Segment Open
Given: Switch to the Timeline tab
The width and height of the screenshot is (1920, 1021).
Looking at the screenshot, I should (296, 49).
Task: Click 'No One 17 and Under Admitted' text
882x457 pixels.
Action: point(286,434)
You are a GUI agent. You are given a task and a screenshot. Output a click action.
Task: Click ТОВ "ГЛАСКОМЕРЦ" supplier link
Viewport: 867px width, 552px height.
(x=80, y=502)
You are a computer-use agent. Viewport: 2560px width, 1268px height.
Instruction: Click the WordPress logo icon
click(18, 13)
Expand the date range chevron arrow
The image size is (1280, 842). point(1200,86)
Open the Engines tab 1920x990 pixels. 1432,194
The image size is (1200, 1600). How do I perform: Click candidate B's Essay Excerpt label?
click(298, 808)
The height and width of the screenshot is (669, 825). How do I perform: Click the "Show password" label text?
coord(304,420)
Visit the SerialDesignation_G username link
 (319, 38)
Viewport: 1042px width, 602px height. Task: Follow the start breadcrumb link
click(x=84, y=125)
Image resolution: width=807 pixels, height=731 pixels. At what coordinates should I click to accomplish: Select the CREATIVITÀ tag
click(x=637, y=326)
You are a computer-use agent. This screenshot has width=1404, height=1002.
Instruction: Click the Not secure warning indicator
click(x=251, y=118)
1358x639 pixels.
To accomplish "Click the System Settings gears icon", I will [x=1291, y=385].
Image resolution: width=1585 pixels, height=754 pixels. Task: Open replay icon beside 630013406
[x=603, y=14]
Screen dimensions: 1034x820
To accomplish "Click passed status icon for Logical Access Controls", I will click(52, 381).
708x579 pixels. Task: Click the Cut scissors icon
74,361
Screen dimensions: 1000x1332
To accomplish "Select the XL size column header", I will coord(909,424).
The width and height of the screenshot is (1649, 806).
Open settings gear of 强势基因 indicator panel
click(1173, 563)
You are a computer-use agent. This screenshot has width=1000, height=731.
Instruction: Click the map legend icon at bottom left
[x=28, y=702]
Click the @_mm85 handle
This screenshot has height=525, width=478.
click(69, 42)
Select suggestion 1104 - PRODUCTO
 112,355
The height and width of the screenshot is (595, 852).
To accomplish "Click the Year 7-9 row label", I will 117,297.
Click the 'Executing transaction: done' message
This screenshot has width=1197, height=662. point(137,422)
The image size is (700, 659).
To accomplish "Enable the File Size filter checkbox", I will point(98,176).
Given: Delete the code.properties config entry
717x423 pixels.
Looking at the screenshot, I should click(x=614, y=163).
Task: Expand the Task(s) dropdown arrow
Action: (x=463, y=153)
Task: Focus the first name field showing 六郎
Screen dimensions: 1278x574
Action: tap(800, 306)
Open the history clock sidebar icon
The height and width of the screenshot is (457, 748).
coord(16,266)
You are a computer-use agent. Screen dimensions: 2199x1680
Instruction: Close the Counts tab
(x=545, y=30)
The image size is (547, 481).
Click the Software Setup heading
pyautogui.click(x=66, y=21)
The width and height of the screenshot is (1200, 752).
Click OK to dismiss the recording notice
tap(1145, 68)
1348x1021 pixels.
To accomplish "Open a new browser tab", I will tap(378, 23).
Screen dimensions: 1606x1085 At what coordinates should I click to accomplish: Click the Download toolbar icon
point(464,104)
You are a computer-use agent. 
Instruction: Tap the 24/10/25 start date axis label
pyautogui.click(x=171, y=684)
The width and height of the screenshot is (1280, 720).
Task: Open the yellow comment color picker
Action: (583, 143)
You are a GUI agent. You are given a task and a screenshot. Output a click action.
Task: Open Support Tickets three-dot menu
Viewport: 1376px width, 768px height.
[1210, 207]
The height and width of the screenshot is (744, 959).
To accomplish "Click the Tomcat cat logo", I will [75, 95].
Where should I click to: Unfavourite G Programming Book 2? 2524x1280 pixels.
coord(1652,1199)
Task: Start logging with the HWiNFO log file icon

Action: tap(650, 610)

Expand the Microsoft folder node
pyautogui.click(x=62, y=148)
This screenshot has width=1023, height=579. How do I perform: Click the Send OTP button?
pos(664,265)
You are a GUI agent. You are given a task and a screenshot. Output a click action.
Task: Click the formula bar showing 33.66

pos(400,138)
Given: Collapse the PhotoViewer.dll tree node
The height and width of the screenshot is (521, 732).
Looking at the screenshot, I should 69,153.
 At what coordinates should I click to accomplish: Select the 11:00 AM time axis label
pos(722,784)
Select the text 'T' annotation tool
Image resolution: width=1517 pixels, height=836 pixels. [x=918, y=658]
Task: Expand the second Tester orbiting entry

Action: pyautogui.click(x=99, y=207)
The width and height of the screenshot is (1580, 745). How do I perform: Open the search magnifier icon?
Segment Closed
TASK TO CARRY OUT:
Some lines contain the word "agent". Pull each one out of the listing.

WRITTEN SOLUTION:
You are a GUI agent. You are given a task and a screenshot. Output a click action.
You are a computer-use agent. Viewport: 2560px width, 1268px height.
You are a computer-use agent. This screenshot has width=1404, height=1002.
You are a computer-use agent. This screenshot has width=1000, height=731.
You are a computer-use agent. Screen dimensions: 2199x1680
You are a computer-use agent. 
You are a GUI agent. You are given a task and a screenshot. Output a click action.
You are a GUI agent. You are given a task and a screenshot. Output a click action.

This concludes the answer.